他的徒弟赶紧从药箱里取出一个小碗,把药酒倒进去。
看到伤者喝了之后剧烈咳嗽,张道成喝道:“尽量不要吐出来,这些药酒是活血化瘀的。”
大家艰难地把年轻人的裤子脱下来,只剩下裤衩。其间,那伤者不停哼哼。
右腿上擦破了皮,左腿的小腿处明显鼓了起来。
“还好,不是粉碎性骨折。”张道成自言自语,拿出一些草药在嘴里嚼着。
他把嚼好的草药用酒调和,轻轻敷在伤处。
两块杉树皮的夹板,绑在布巾缠过的小腿上。
“道长,”那少妇平静下来:“不,医生,我老公有没事儿?”
“你是家属?”张道成看了她一眼:“没有生命危险。记住了,到你们家附近的道观,十天以后换药,一个月后拆夹板。”
“那就好!”她拍了拍胸脯:“不会瘸吧?”
“不会的,”张道成乐道:“哪有这么容易瘸的?小伙子体质不错,回家给他多熬点儿骨头汤喝。”

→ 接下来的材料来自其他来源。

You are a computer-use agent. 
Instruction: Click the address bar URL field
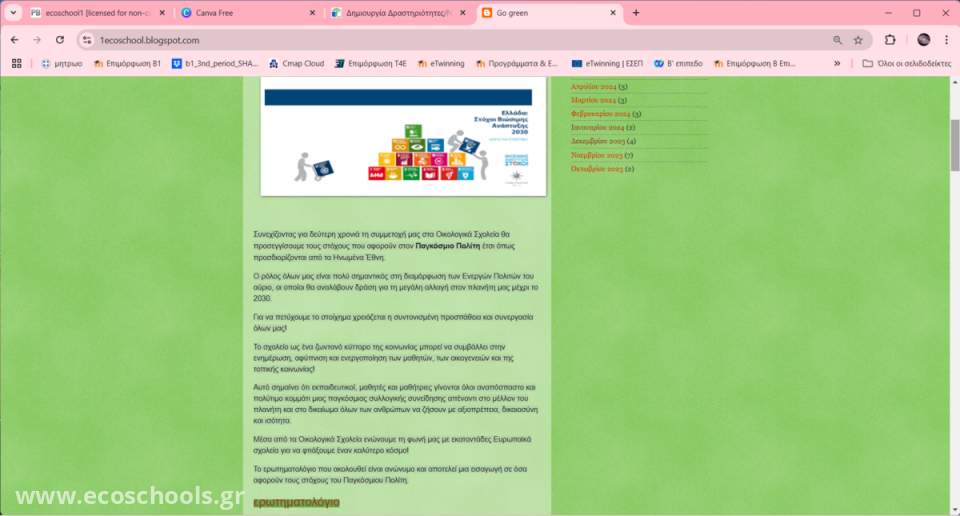[400, 40]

“好的好的,医生。”少妇从钱包里掏出一大叠十块的:“谢谢您!”
“多啦!”张道成呵呵笑着:“二十块钱就够了。”
“师傅,他要是发烧了怎么办?”汪北楠一直在专心致志地看着,这时候才说话。
“起先的药丸,也有退烧的作用。”张道成看了看她,又瞅瞅还在不停打电话的巫山。
他和悦地解释:“再说了,发点儿低烧出出汗有好处。”
“那个,”汪北楠期期艾艾地问:“师傅,中医和西医好像很不同啊。”
“不要把我们的医术和那些人相比。”要不是因为和巫山一起的,张道成说不定就发火了。
远处,救护车姗姗来迟。
巫山舒了一口气,坐到副驾驶上。
“师傅,我能不能学中医?”汪北楠不以为忤:“我是学西医的。”
啥?巫山差点儿跳了起来,她要学中医?!
这个世界太疯狂了。
在另一个时空,这丫头可是研究细菌感染t细胞免疫的。